Sample PR comment¶

What Shadow's default shadow diagnose-pr flow lands on a real pull request. Verdict-first; metrics second; fix command at the bottom. Reviewers don't need to learn Shadow vocabulary to act on it.

The block between the horizontal rules below is the literal markdown the shadow-diagnose-pr GitHub Action posts.

Shadow verdict: STOP¶

This PR violates a critical policy and must not merge as-is.

This PR changes agent behavior on 3 / 3 production-like traces.

:warning: Low statistical power — fewer than 30 traces in the sample. Treat the verdict as advisory; widen --max-traces for more confidence.

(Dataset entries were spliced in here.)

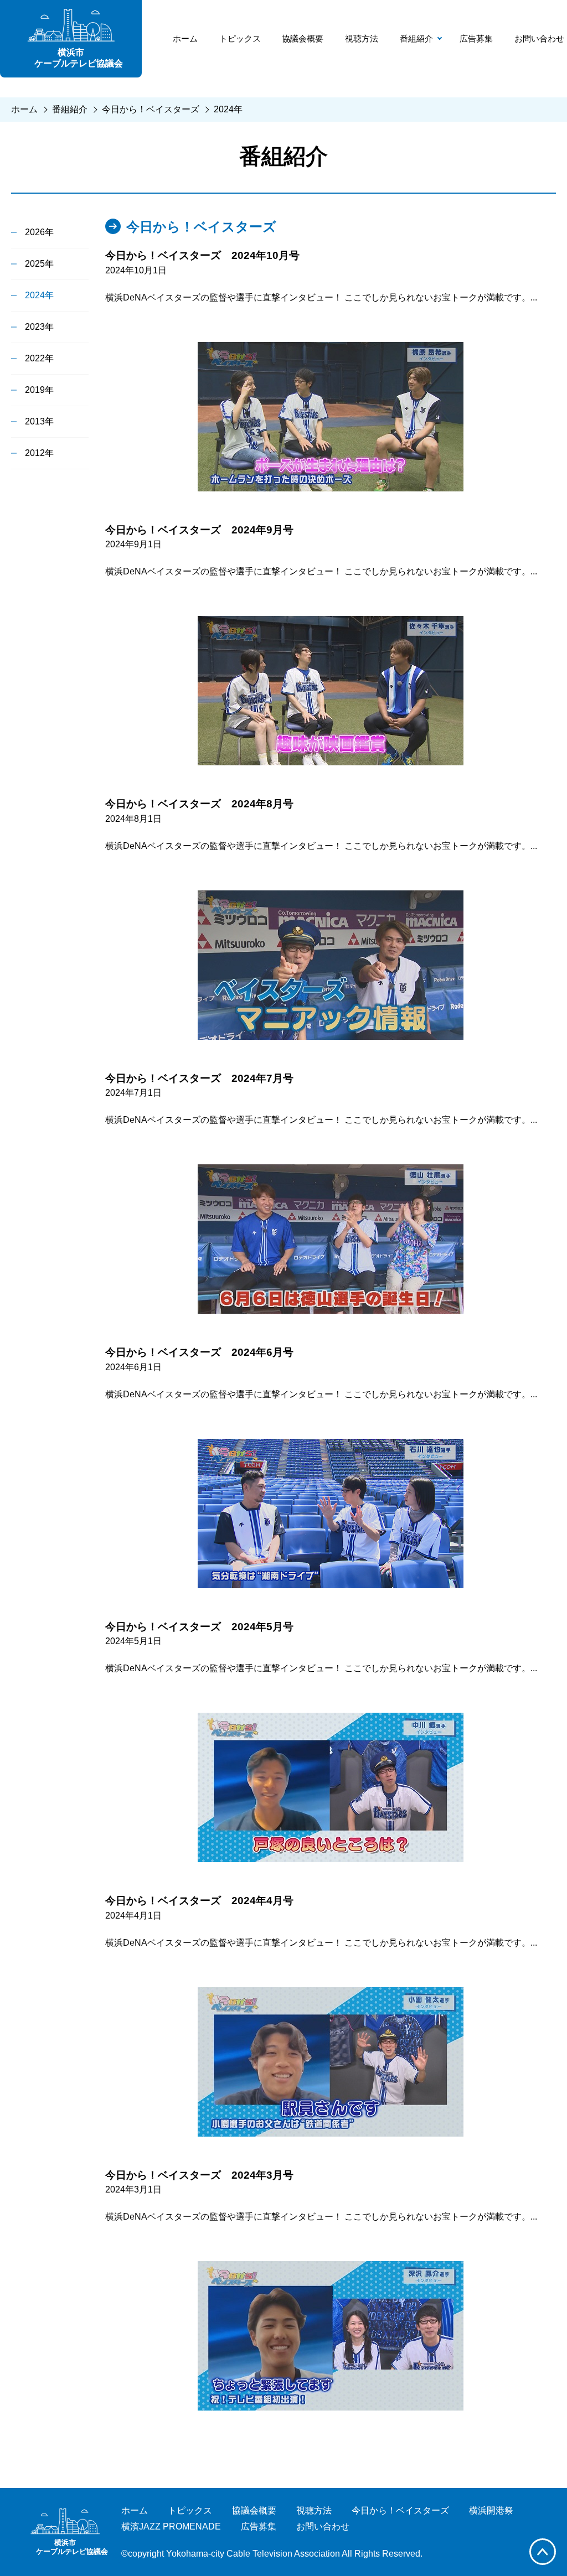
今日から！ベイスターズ (150, 109)
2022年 (39, 358)
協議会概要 (302, 38)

:information_source: Synthetic mock backend. Cause magnitudes below come from a deterministic per-delta heuristic (not real LLM behavior). Re-run with --backend live for a grounded estimate.

Dominant cause¶

prompt.system appears to be the main cause.

Axis: trajectory
ATE: +0.60
95% CI: [0.60, 0.60]
E-value: 6.7

Why it matters¶

3 traces violate the confirm-before-refund policy rule.

Suggested fix¶

Review the prompt change at prompts/candidate.md — restore the instruction or constraint it removed.

Verify the fix¶

shadow verify-fix --report .shadow/diagnose-pr/report.json

Generated by Shadow.

Legacy nine-axis-only flow¶

The pre-3.0 shadow report --format github-pr shape still ships behind shadow init --github-action --legacy-diff for repos that prefer it. It posts the nine-axis severity table directly with no causal-attribution layer. See shadow diff reference and Hierarchical diff for the output shape; for a runnable example, the refund-causal-diagnosis demo writes a baseline.json and a candidate.json side-by-side under both flows.